Monday, November 30, 2009

Mexican pot gangs infiltrate Indian reservations in U.S.

In keeping with a recent theme to the blog posts, I offer a second chapter to my earlier post regarding crime on Native American reservations, this Wall Street Journal article on how Mexican marijuana growers have taken up shop on the more rural Native American reservations. According to the article, tighter border control has lead Mexican drug dealers to move closer to their prospective customers. Until recently, their favorite hiding places were national park lands and national forests. While this is still a growing trend (the article states that officials raided pot “grows” in 61 national forests in 2009 up from 49 in 2008), drug enforcement is finding an alarming increase in major marijuana operations on Indian land. In Washington State, more than 225,000 pot plants were seized on Indian land in 2008, a ten-fold increase from 2006.

The Mexican drug cartels are picking Indian land for a few simple reasons: it’s closer and cheaper to produce their product and get it to market, many reservations have a sizeable itinerant population that includes migrant agricultural workers, and reservation economies are so bad many Indians, as well as illegal migrant workers, are getting paid to tend the crops. The police chief of the Warm Springs Indian Reservation (located in central Oregon, the reservation is 1,000 sq. miles over half of which is forested, with a population of around 3,700), stated that the cartel operating on the reservation was paying its "tenders" up to $2,000 a month. As the article points out, these payments have created an economy in these rural areas where few employment opportunities exist. Last year, Warm Springs law enforcement confiscated 12,000 pot plants, with an estimated value of $10 million dollars.

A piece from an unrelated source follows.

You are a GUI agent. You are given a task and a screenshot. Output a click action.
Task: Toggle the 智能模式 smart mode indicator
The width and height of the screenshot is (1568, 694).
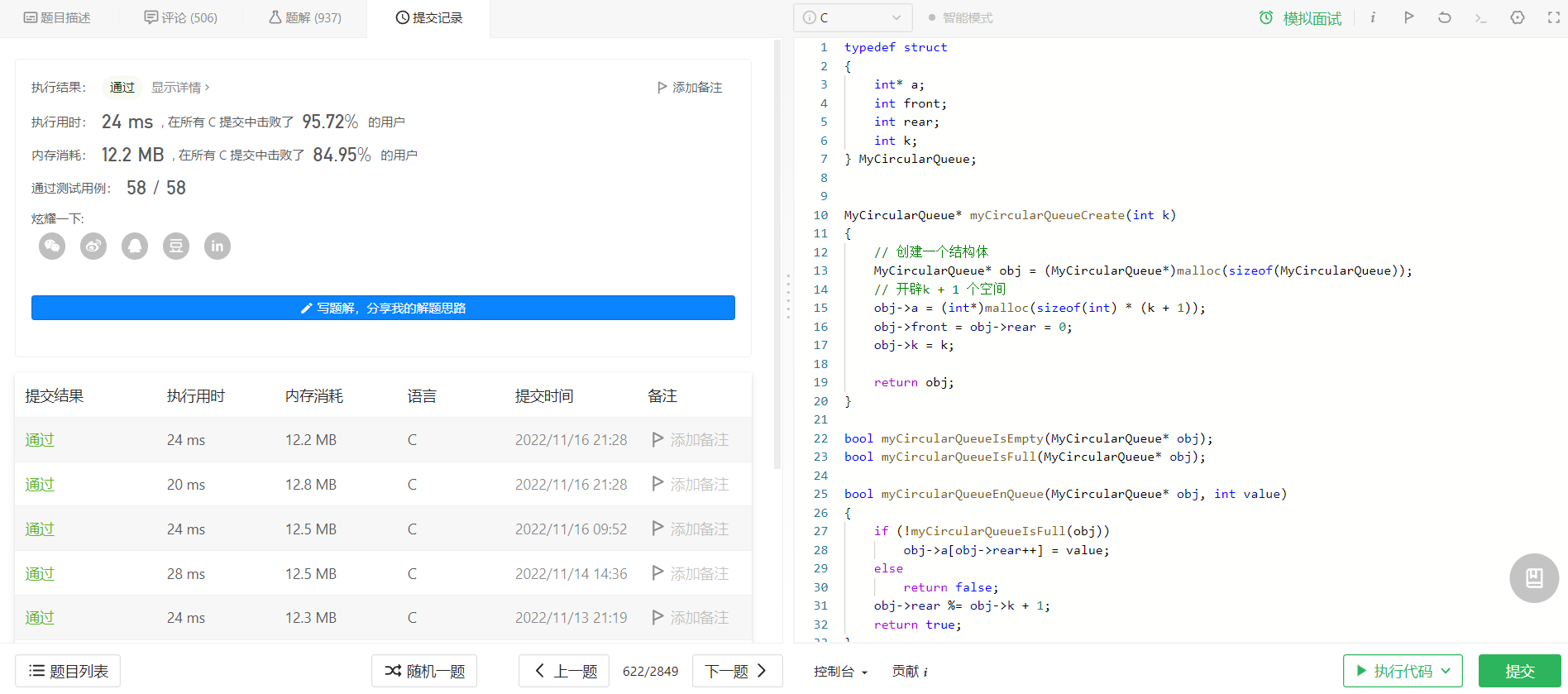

Given the median annual salary of most rural Native Americans is $6,667, the drug jobs could be considered extremely desirable employment.

Photo: pot “grow” on tribal land in Washington

Perhaps the most important aspect for the cartels is the extreme rural nature of many reservations accompanied by a dearth of law enforcement. For example, the Colville reservation in north central Washington covers 1.4 million acres, has a population of around 5,000, but only 19 tribal police officers. On the Yakima reservation in south central Washington (2,185 square miles with a population of around 31,000), drug runners are believed to have planted hundreds of acres of marijuana and have even begun running weapons back to Mexico. The gunrunning from tribal lands in Washington has become so prevalent, Washington now ranks fourth in the Nation behind Texas, California, and Arizona, respectively.

Photo: Tribal lands are often so rural, helicopters must be used to get to the “grows.”

The article offers no answers. Answers may be more difficult to find than the marijuana. Is more federal involvement needed? This could create serious problems with jurisdiction and tribal sovereignty. Is the answer simply more money? More money for tribal law enforcement and better tribal economies would certainly help but these reservations are so vast and so rural, the cost of enforcement may exceed the benefits of that enforcement. Would legalizing marijuana perhaps be the answer? It may bring these cartels out into the open, or perhaps the legal market would destroy the need for these illicit operations much the same way the end of prohibition was the death knell of the rumrunners.